[begin Dataset entries]

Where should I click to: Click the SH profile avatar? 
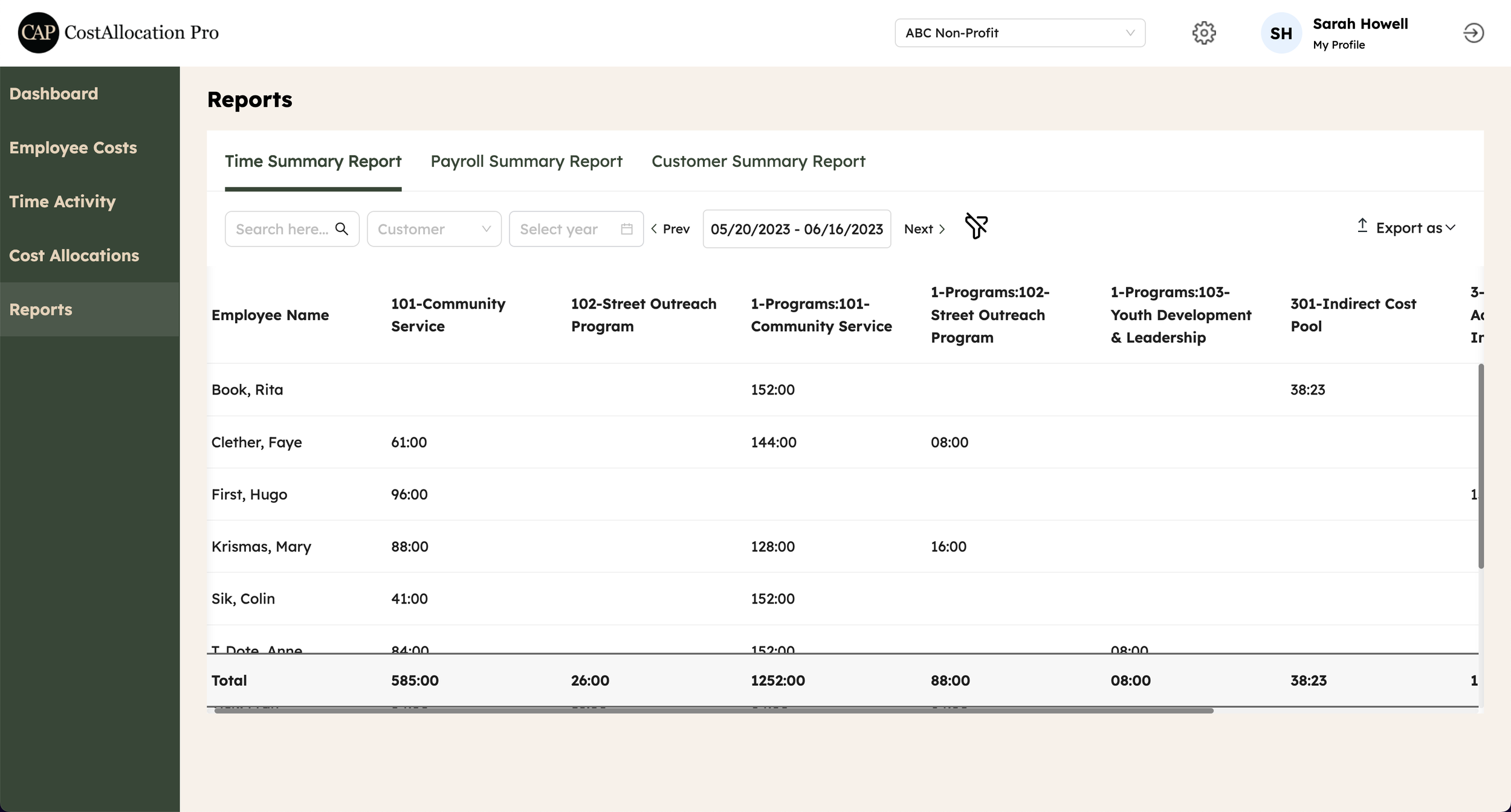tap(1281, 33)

[end Dataset entries]
[begin Dataset entries]

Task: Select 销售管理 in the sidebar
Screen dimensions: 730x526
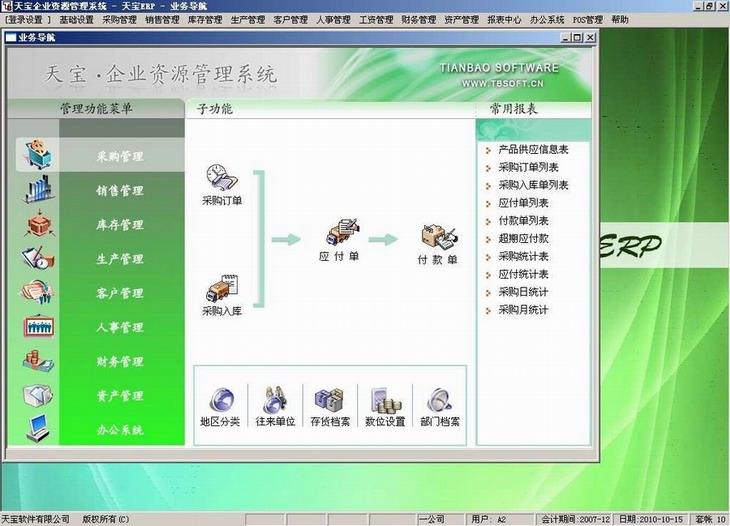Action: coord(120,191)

[end Dataset entries]
[begin Dataset entries]

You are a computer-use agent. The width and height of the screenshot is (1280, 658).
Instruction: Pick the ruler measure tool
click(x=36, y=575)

[end Dataset entries]

▶ **What needs to be done**
Render as a Markdown table, with columns headed Row and Line, the lines running from the line with "Where should I" to the line with "tap(1281, 33)", both included. Omit blank lines and leave the pictures out.

▶ **Result for this task**
| Row | Line |
|---|---|
| 1 | Where should I click to: Click the SH profile avatar?  |
| 2 | tap(1281, 33) |